Shiro dashi (白だし) is a concentrated soup base. It’s made with umami-rich ingredients such as kombu, katsuobushi, and/or iriko, and seasoned with light soy sauce (usukuchi shoyu 薄口醤油) or white soy sauce (shiro shoyu 白醤油), mirin, and sometimes cooking sake, salt, or sugar. It’s a lighter-colored version of mentsuyu and adds an elegant flavor to various Japanese dishes.
Table of Contents
What Is Shiro Dashi
Shiro dashi (literally “white dashi”) is an amber-colored condiment used to deepen the flavor of dishes without turning them brown. As food presentation is vital in Japanese cuisine, it is a way to preserve the natural colors while also serving as a seasoning. It’s an all-purpose seasoning you could use for soba and udon noodles, chawanmushi, tamagoyaki, oyakodon, oden, and takikomi gohan.
What Does It Taste
It’s sweet, salty, and savory, and on the salty side compared to mentsuyu. Don’t let the light color fool you; it’s pretty salty. Unlike soy sauce, which has a straightforward salty taste with a hint of umami, shiro dashi is more delicate and full-bodied.
How To Use
Use like regular mentsuyu. It’s great for everything from noodle dishes, rice bowls, and hot pots to the tempura dipping sauce. It’s a concentrate, so dilute it with hot or cold water as necessary. Oftentimes, the label on the bottle will suggest a ratio of water to shiro dashi.
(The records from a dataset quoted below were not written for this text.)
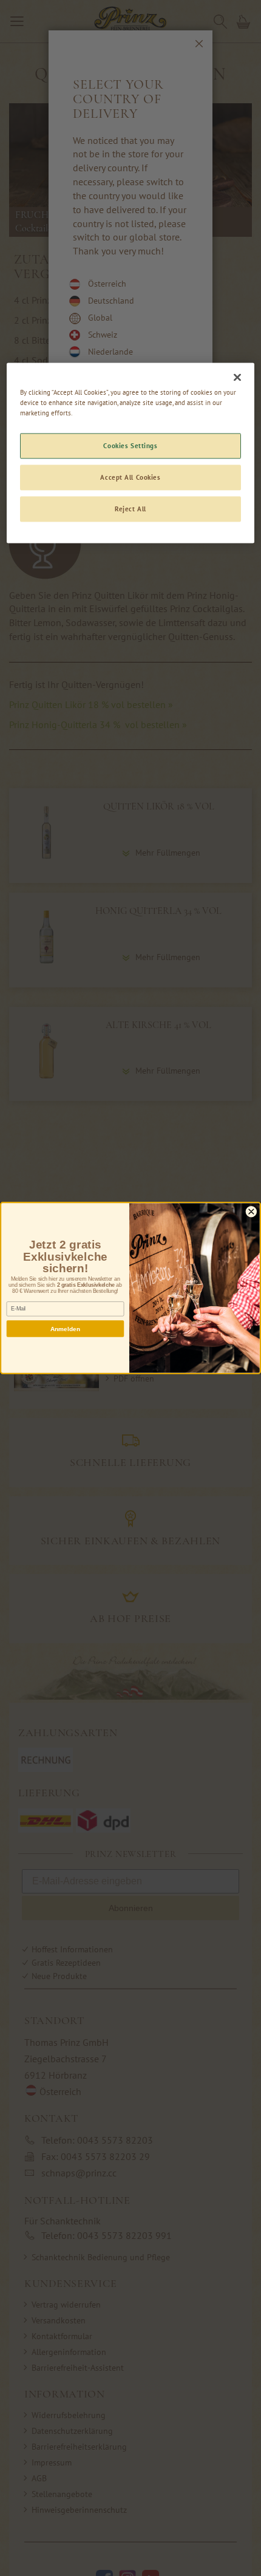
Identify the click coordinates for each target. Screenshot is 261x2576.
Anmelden (65, 1328)
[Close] (237, 377)
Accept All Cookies (130, 477)
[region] (131, 453)
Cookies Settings (130, 446)
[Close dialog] (251, 1212)
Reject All (130, 509)
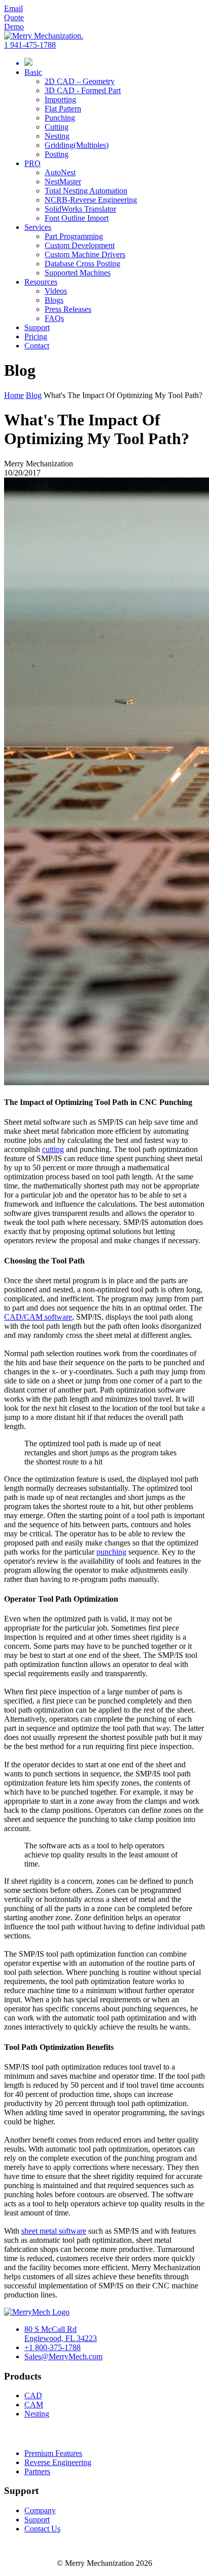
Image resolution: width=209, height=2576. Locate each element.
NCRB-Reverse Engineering (91, 199)
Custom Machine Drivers (85, 254)
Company (40, 2510)
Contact (36, 345)
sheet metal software (53, 2231)
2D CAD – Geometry (80, 81)
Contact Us (42, 2528)
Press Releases (68, 309)
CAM (33, 2404)
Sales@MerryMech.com (63, 2356)
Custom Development (80, 245)
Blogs (54, 300)
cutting (53, 1149)
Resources (40, 282)
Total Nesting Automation (86, 190)
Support (37, 327)
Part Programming (74, 236)
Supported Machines (78, 272)
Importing (60, 99)
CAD (33, 2395)
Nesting (57, 136)
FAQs (54, 318)
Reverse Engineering (57, 2462)
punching (111, 1552)
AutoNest (60, 172)
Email (13, 8)
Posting (56, 154)
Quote (14, 17)
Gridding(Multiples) (77, 145)
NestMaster (63, 181)
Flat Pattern (63, 108)
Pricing (35, 336)
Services (37, 227)
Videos (56, 291)
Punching (60, 117)
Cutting (56, 127)
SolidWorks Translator (80, 209)
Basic (33, 72)
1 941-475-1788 (30, 45)
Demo (14, 26)
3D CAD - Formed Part (83, 90)
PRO (32, 163)
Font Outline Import (77, 218)
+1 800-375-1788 (52, 2347)
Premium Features (53, 2453)
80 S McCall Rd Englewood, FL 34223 (60, 2334)
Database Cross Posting (82, 263)
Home (14, 395)
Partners (37, 2471)
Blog (34, 395)
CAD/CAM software (38, 1317)
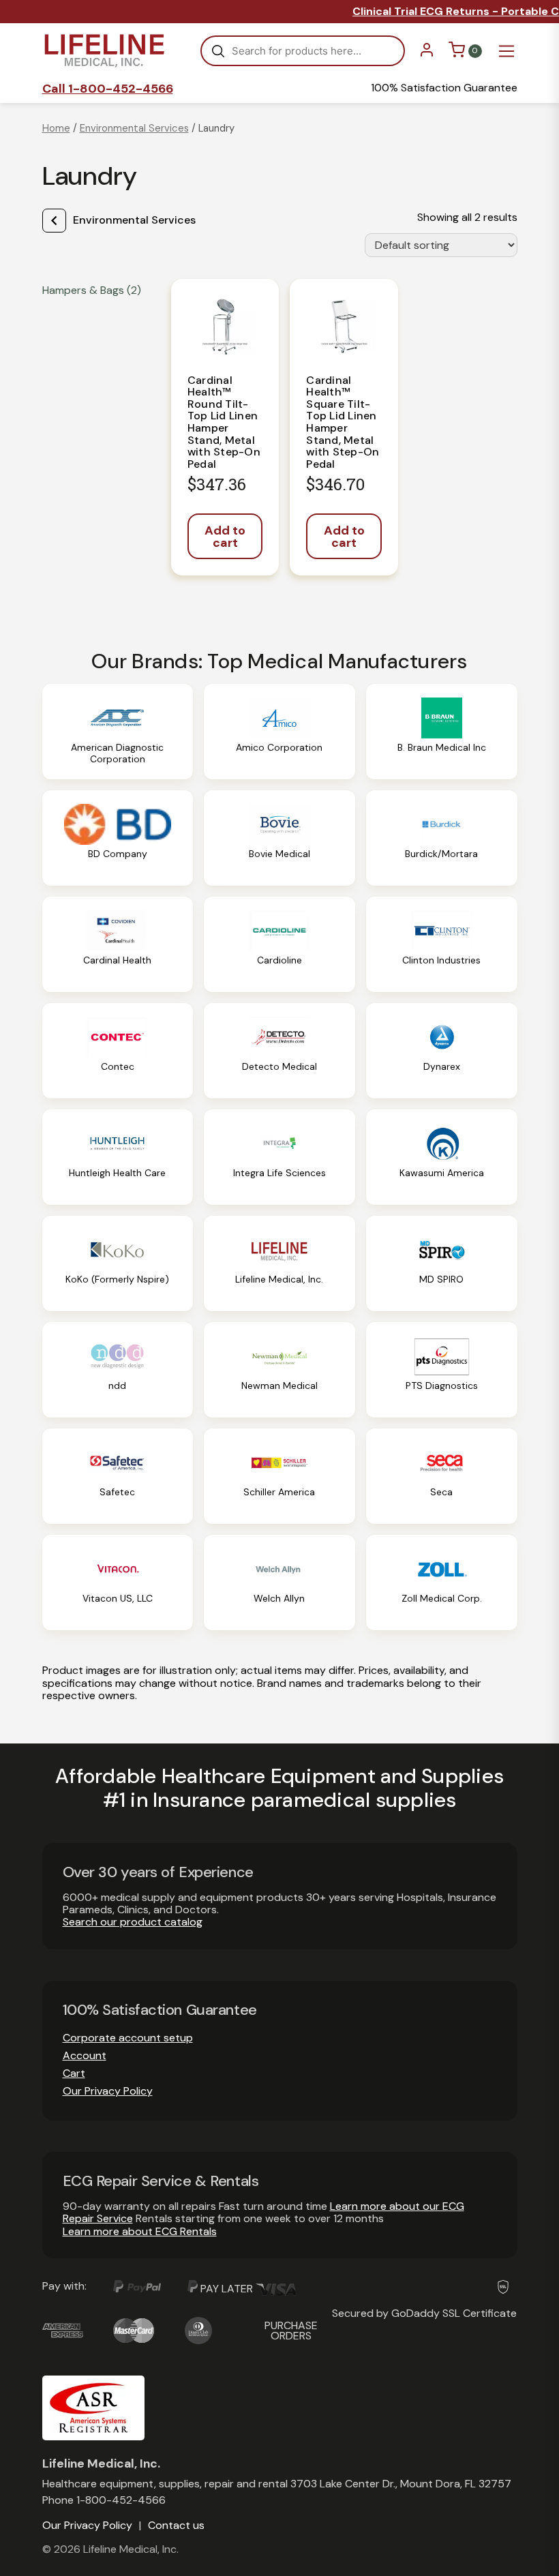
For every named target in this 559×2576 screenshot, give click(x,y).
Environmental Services (134, 128)
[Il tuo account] (427, 54)
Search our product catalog (132, 1922)
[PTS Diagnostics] (441, 1370)
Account (84, 2055)
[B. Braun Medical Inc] (441, 731)
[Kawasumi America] (441, 1157)
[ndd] (118, 1370)
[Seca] (441, 1476)
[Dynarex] (441, 1050)
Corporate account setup (128, 2038)
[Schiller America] (279, 1476)
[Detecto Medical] (279, 1050)
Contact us (176, 2525)
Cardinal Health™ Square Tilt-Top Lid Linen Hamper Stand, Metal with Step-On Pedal (342, 422)
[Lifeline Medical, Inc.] (279, 1263)
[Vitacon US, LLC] (118, 1582)
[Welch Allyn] (279, 1582)
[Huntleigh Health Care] (118, 1157)
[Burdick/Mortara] (441, 838)
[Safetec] (118, 1476)
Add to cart (225, 536)
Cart (74, 2073)
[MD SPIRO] (441, 1263)
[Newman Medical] (279, 1370)
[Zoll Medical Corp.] (441, 1582)
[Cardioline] (279, 944)
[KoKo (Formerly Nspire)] (118, 1263)
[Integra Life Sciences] (279, 1157)
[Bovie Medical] (279, 838)
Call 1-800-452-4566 (107, 89)
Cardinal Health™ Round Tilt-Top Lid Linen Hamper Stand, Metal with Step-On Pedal (223, 422)
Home (56, 128)
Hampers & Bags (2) (91, 290)
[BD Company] (118, 838)
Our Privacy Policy (108, 2091)
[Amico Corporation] (279, 731)
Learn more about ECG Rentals (140, 2231)
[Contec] (118, 1050)
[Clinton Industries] (441, 944)
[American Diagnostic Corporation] (118, 731)
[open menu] (506, 51)
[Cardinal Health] (118, 944)
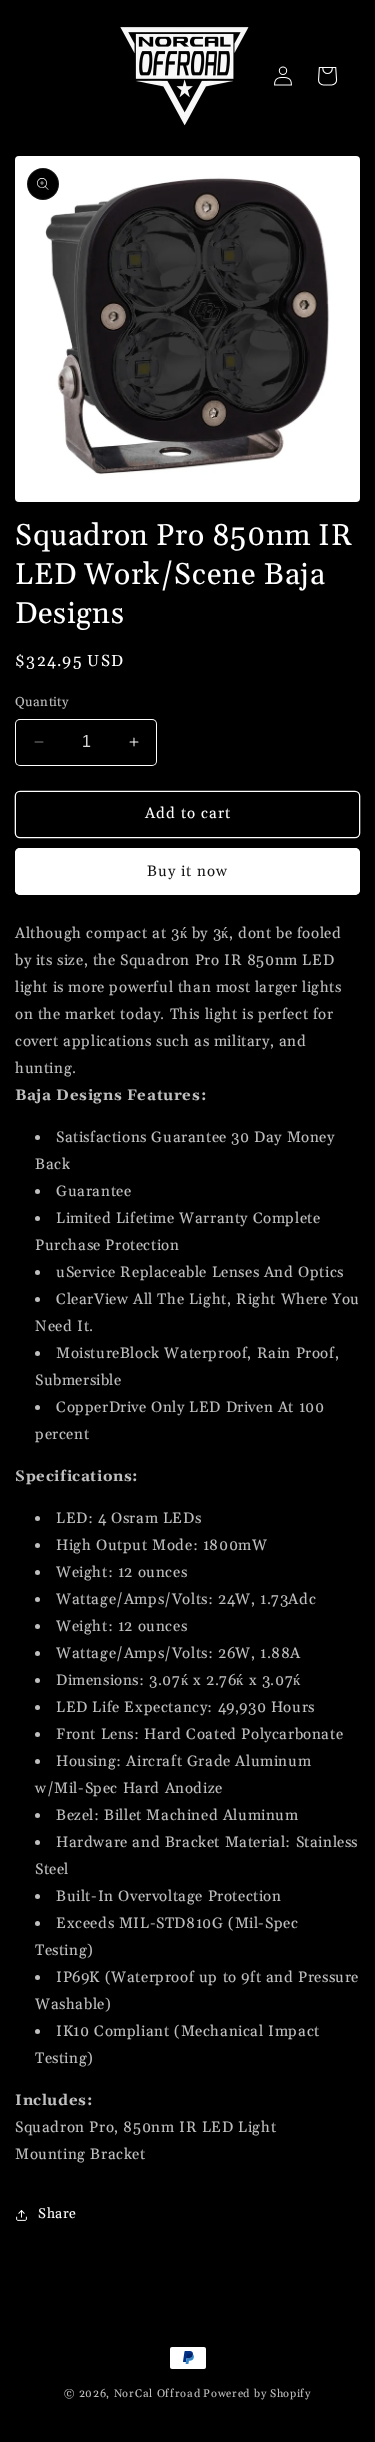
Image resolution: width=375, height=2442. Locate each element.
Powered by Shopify (257, 2394)
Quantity (41, 702)
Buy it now (187, 871)
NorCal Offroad (157, 2394)
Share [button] (57, 2214)
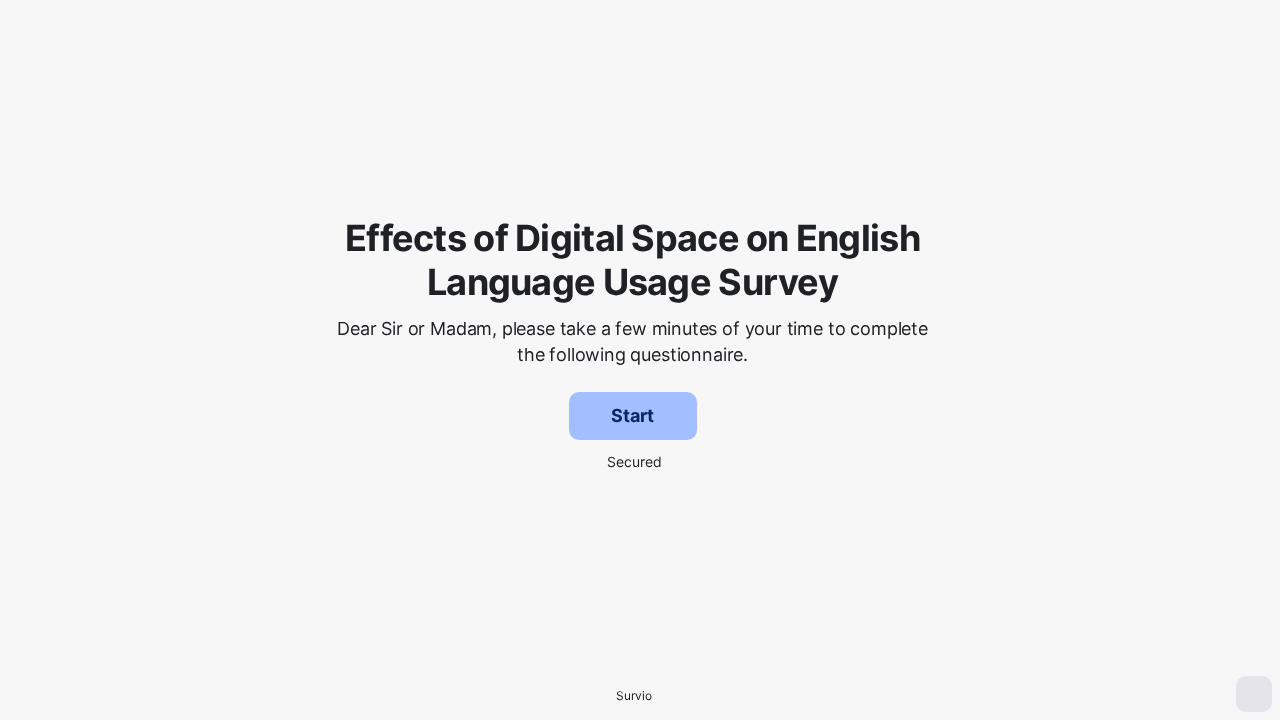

You could also use it to add a boost of umami to non-Japanese dishes. Add a few dribbles to pasta sauce, soups, marinades, stews, and more.
How to Make Homemade Shiro Dashi
Where To Buy
Find commercial shiro dashi at Japanese or Asian grocery stores. You can also make it from scratch with light-colored soy sauce and other Japanese pantry staples.
How To Store
Whether you use commercial or homemade shiro dashi, store it in the refrigerator and use it quickly. Use up homemade shiro dashi within a few weeks.
How To Choose The Best
When buying commercial brands, check the label and avoid those with artificial colorants or preservatives.
Substitutions
If you can’t find it, you can use mentsuyu the same way.